Some presentations were complete courses rather than single lessons that remain alive on the web. The Great Big Jewish Food Fest, a ten-day digital food fest (https://www.jewishfoodfest.org/archives) and A Seat at the Table, A Journey into Jewish Food, a seven-week course organized by the YIVO in New York (https://learnonline.yivo.org/courses, it might be available on-line) provided lots of food for thought. Temple Emanu_El’s Streicker Center had several programs: an Edible Journey Across Israel with Michael Solomonov and a One Week Virtual High Holiday cooking school in September that brought Joan Nathan, Einat Admony and others into my kitchen as they shared their recipes and tips (https://www.emanuelnyc.org/streickercenter/past-events/). Tablet Magazine’s weekly offerings featured cookbook maven Joan Nathan and her son cooking on opposite sides of the continent. Not only are cooking tips offered, but also food history, and insights into this prolific writer: https://www.tabletmag.com/sections/food/articles/joan-knows-best-video-series-joan-nathan-shabbat-recipes.
Sephardic food traditions have a soft spot in my heart. The Sephardic Brotherhood of America and their Sephardic Digital Academy started off early in the confinement with Susan Barocas leading Sephardic cooking demonstrations (https://www.sephardicbrotherhood.com/sephardicrecipies).
Seattle’s two Sephardic synagogues, Bikor Holim (https://www.youtube.com/playlist?list=PLR475oU6k90x-LPKP7RCZPQBWPobF-syJ) and Congregation Ezra Bessaroth (google their you tubes) broadcast brave and talented home cooks to share their specialties with the public far and wide.

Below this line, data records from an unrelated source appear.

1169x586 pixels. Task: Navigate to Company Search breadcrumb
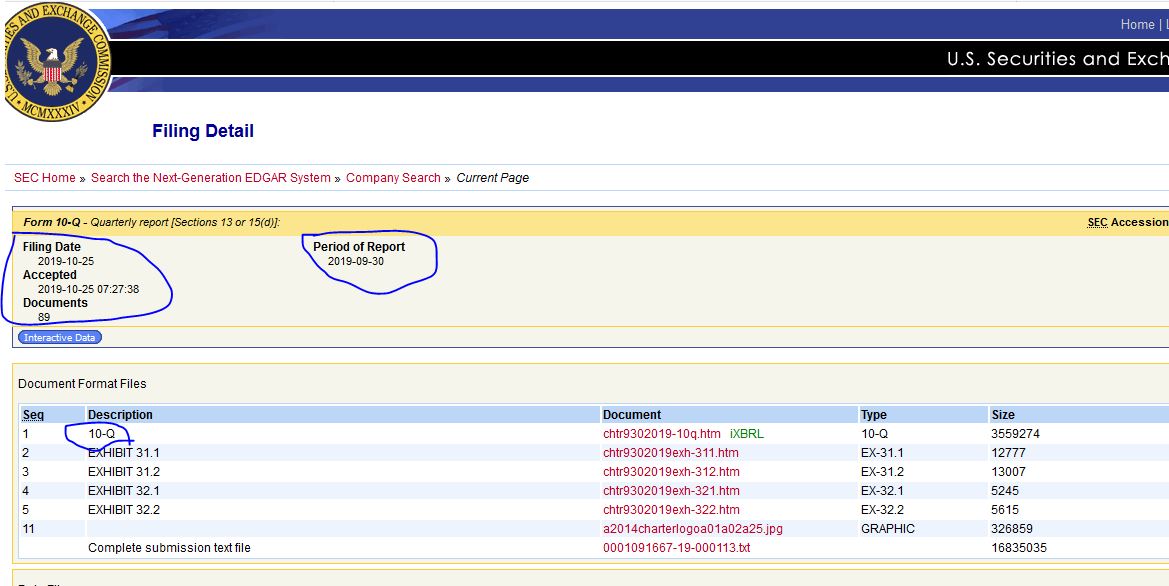coord(393,178)
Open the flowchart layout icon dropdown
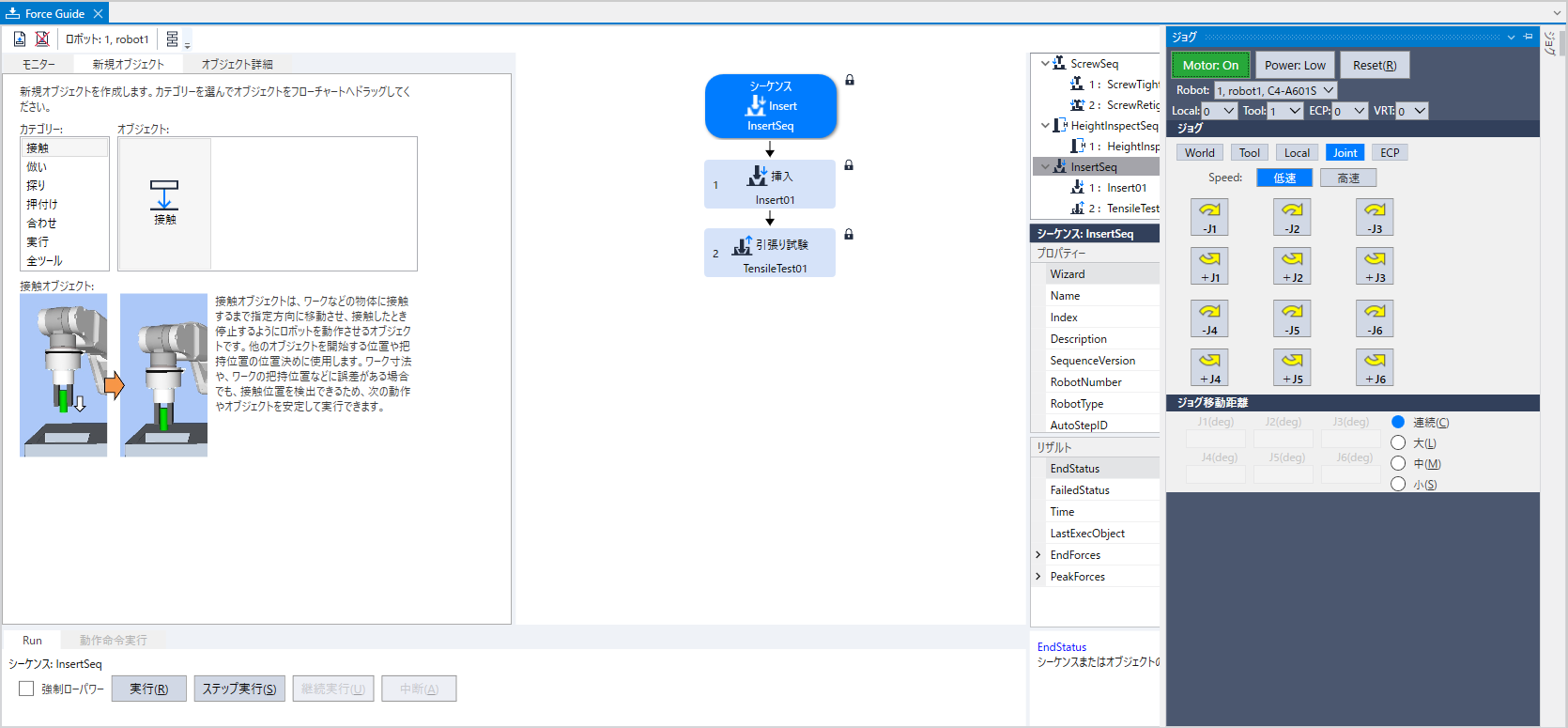1568x728 pixels. [x=175, y=39]
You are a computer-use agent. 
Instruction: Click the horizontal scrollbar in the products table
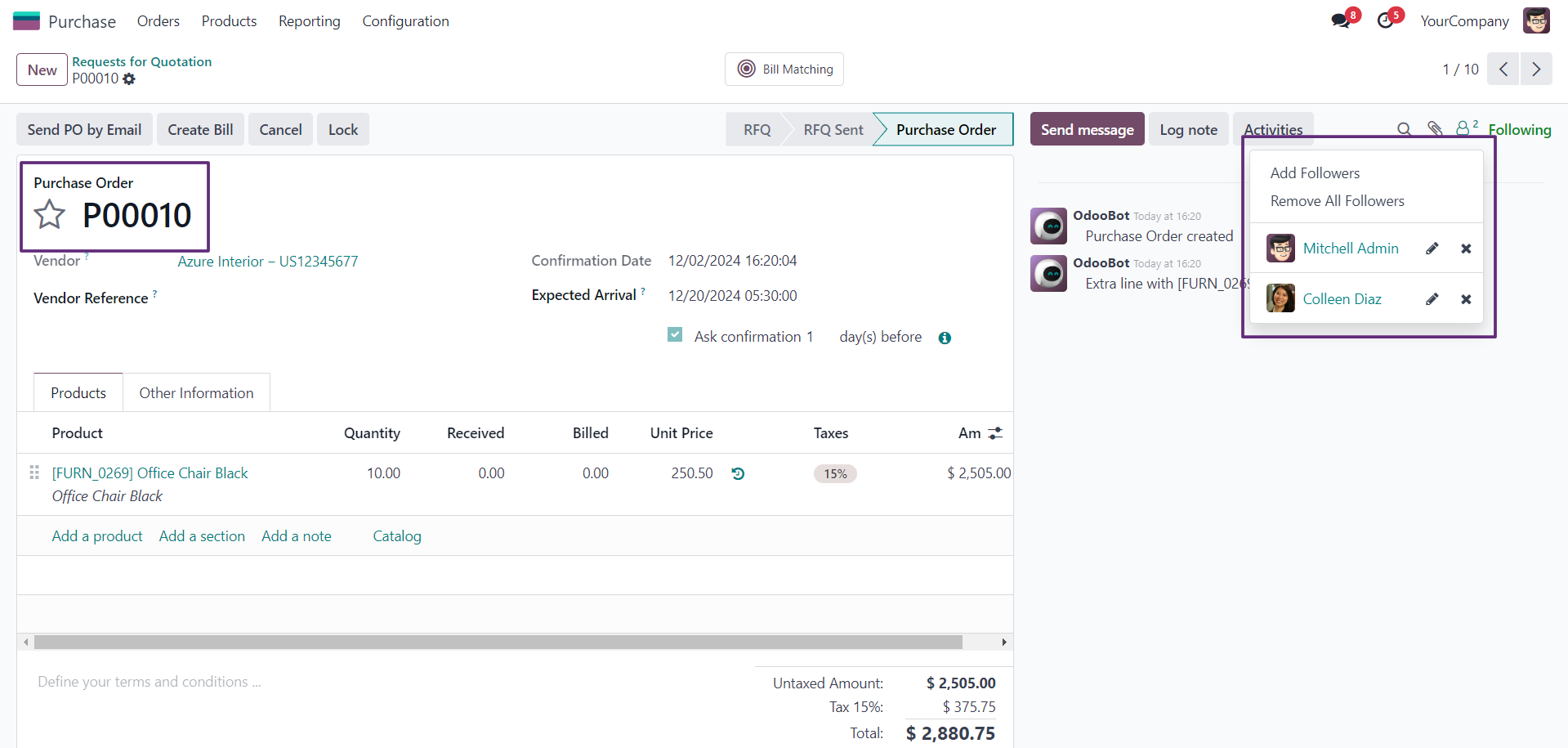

They made bumuerlos, borekas, borekas, yaprikia (stuffed grape leaves), fila (meat or spinach and cheese filled pastries, cauliflower/ Karnabit, Persian rice with tahdiq, masapan, and more.
The question remains of what items did I actually adopt into my kitchen repertoire. Michael Solomonov’s schnitzel (a favorite of Constant Companion) and hummus are keepers (see July 20 post). And the Seattle mazapan or marzipan from Ezra Bessaroth’s Sephardic Learning Kitchen in September was voted on by Daughter. I’ve made it twice and know I’ll continue to improve upon it in the future. It’s so easy to make.
Simply put 8 oz of raw (must be raw) slivered almonds and 1 1/3 cup (I used only one cup) of powdered sugar into your food processor for 4-5 minutes. You can stop to make sure everything is incorporated. Next add one egg white and a drop of rose water and process til it forms a ball.
Take it out of the machine, roll it into a log and wrap in plastic wrap. Put it into the fridge for about ½ hour. Roll chilled marzipan into sizes and shapes you want.
In the meantime, as we close out the year that no one could ever have expected, let’s look forward to better days and continued creativity.